Aside from being both acclaimed actor and heartthrob, Ben’s ability to connect deeply to his roles often motivates him to channel this passion into affirmative action. More impressively, he is very open about this, even if the cause may be controversial to some people.
Upon the release of The Imitation Game, where Ben starred as the British mathematician Alan Turing (who was persecuted by the government despite his significant contributions in World War 2 because he was gay), he became involved in advocating for the rights of the lesbian, gay, bisexual and trans (LGBT) community on the grounds of equality for all. In fact, he has a license to officiate weddings, which he put to use by marrying two of his gay friends in 2015.

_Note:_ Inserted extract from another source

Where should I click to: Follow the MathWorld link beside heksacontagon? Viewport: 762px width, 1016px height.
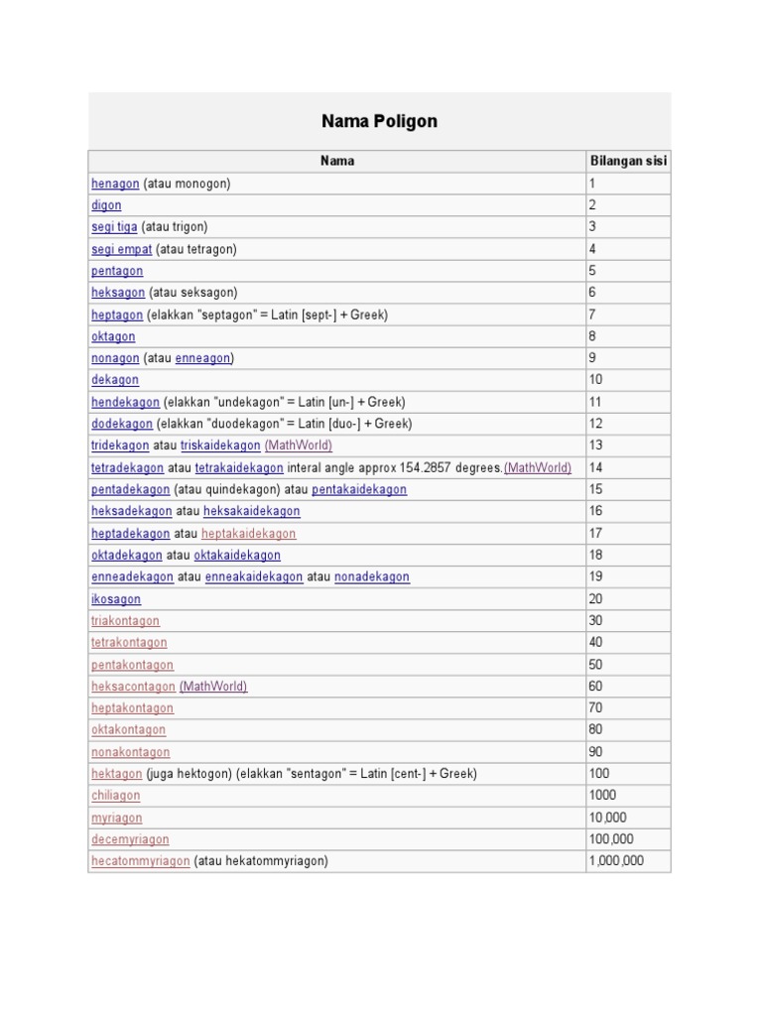click(x=213, y=687)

Ben is no stranger to UK’s leaders and policy makers too. He has protested against 2003 war in Iraq war and continues to fight for the migrant and refugee crisis. His latest act of advocacy comes through in the Marvel Studios Hero Acts campaign. Marvel has tied up with Save the Children, an International NGO that provides relief and support for children in developing countries. Ben didn’t hesitate to roll up his sleeves and plunged right into advocating support for Syrian child refugees.

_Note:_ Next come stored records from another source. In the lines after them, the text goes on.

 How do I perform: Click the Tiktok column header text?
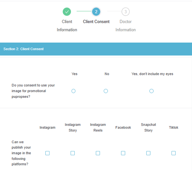[x=173, y=127]
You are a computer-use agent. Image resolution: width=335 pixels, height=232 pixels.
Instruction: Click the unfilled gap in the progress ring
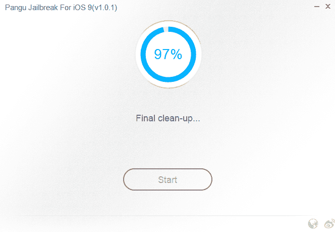tap(166, 29)
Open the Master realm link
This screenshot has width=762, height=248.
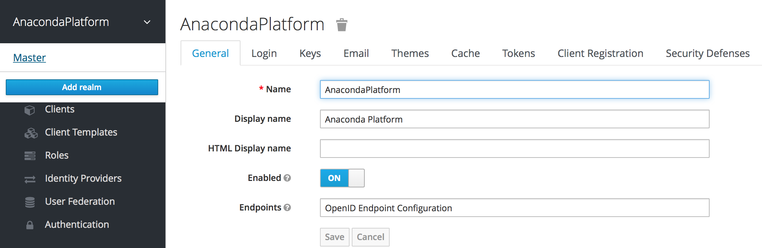point(30,58)
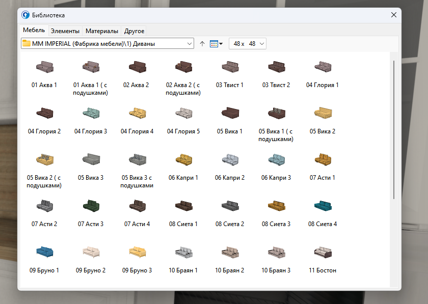
Task: Click the 10 Браян 1 sofa thumbnail
Action: 183,252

Welcome to the Sanctum Santorum
It is with Dr Strange that Ben becomes what they call a bona fide movie star. As of 15 November 2016, it had grossed $152,952,234 in the US and $494,028,124 worldwide.
“It was just incredible. This job first and foremost was an acting gig,” he told the hosts of Good Morning America. “He’s this extraordinary neurosurgeon and he’s kind of built a gilded cage without knowing it and he goes from that to a place of utter selflessness where by the end of the film, you’re looking at him on his own, choosing a path that’s about other people and you think, ‘Yeah, OK. You are now an Avenger. I believe that you’ll go join them.’”

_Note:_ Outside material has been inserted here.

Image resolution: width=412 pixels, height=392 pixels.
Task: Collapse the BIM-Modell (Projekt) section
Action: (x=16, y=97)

Well, in real life, he has also joined the ranked of A-list male celebs that hold the world spellbound with their charisma, talent and looks.
Describing his most famous role to date, Ben says, “Strange is incredibly arrogant, brilliant, sort of extraordinary. And his need to control fates, to control destiny and, in particular death, has brought him to the height of his profession as a neurosurgeon,” he says. “His training brings out this spiritual dimension which he never knew was possible and he soon realizes he’s potentially someone who can help on a grander scale than he’d ever imagined actually existed.”
It does not take much to see that, in an eerie manner that one could probably consider strange or even magical, there are parallels between Dr Strange and Benedict Cumberbatch.
And just like Strange, Ben is known for being a bit of a motor mouth. Whether he is speaking out a script or casually or even writing, he is opinionated. His subtle sarcasms and dry wit captivate the attention of his friends and fans.
And just as Strange’s adventures would no doubt take him to strange places and adventures, we have no doubt that Ben’s real life adventures will take him to places and adventures that are just as eventful and exciting. But we will take the real life Ben any time over Strange – he is much nicer and he is also a really good guy!